先のソースで言うと最終的に発行されるSQL文に問題がなくてもその実行に負荷がかかった。というオチです。
参照
- Database Description | WordPress Codex
- WordPressで大規模データを扱う場合のTips
- Advanced Custom Fieldsプラグインを使う際の注意点など
どう解決したか
カスタムフィールドにしてる部分が原因だったので、カスタムタクソノミーでの実装に変更。
管理画面でメニューが出てしまうのはしょうがない上に運用でカバーの部分だけど、DBパフォーマンスには勝てない。
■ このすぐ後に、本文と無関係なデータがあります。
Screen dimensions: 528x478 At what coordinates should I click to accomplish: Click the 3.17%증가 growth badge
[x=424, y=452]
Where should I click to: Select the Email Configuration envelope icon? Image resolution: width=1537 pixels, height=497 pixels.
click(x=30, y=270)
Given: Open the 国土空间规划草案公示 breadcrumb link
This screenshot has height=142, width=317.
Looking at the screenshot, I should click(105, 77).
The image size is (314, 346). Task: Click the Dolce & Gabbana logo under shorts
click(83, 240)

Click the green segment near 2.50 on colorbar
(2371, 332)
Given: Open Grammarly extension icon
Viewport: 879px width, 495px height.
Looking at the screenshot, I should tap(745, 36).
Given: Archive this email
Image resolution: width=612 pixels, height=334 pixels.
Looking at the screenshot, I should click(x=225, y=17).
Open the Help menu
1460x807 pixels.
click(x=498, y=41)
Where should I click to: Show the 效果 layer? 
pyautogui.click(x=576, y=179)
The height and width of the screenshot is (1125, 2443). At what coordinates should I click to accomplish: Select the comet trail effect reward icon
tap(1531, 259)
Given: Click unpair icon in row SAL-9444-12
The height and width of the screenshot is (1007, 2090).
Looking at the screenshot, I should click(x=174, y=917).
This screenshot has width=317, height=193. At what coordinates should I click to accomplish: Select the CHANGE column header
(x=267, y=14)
function my_home_posts_modify_query( $query ) {
if ( is_admin() || ! $query->is_main_query() )
return;
// HOMEで newsタクソノミーのスラッグnonewsの記事を除外
if ( $query->is_home() ) {
$term_arg = array(
'taxonomy' => 'news',
'field' => 'slug',
'terms' => 'nonews',
'operator' => 'NOT IN',
);
$query->set( 'tax_query', $term_arg );
return;
}
}
add_action( 'pre_get_posts','my_home_posts_modify_query' );
なおタクソノミーは public パラメーターを変更することで、表側に影響を出さないようにすることもできる。
$args = array(
'labels' => $labels, // ここ省略
'hierarchical' => true,
'public' => false,
'show_ui' => true,
'show_admin_column' => false,
'show_in_nav_menus' => false,
'show_tagcloud' => false,
);
register_taxonomy( 'news', array( 'post' ), $args );
学習したこと
- メタクエリーの「NOT EXISTS」(今回はチェック入れたのを出さないという処理)はフルスキャンになるのでDBに優しくない
- 逆の「チェック入れたのを出す」ならインデックスされてるのでDBには優しいが、過去記事がある場合運用が面倒
- カスタムタクソノミーでタームクエリーでやるとインデックスされてるのでDBに優しい
2017.3.6 追記 解決策の別案
カスタムタクソノミーじゃなくて当初のカスタムフィールドでやりたいって場合の別案
仕様
- 投稿に対して「最新記事に表示しない」チェックボックスを作成して、チェックが入っている記事はHOMEにおいて表示させない。
ソース
function my_home_posts_modify_query( $query ) {
if ( is_admin() || ! $query->is_main_query() )
return;
// HOMEでチェックが入っている記事を除外
if ( $query->is_home() ) {
// 一旦除外する記事のIDを配列で取得する
$ex_posts = get_posts(array(
'fields' => 'ids',
'posts_per_page' => -1,
'meta_query' => array(
array(
'key' => 'post_view_check',
'compare' => '==',
'value' => '1'
)
),
));
// 除外するIDの配列があったら post__not_in に
if ( ! empty( $ex_posts ) ) {
$query->set( 'post__not_in', $ex_posts );
}
return;
}
}
add_action( 'pre_get_posts','my_home_posts_modify_query' );
get_posts()
あるいは WP_Query
クラスは 'fields' => 'ids'
とすることで、条件にマッチした投稿をオブジェクトではなく投稿IDの配列で受け取ることができるのがミソ。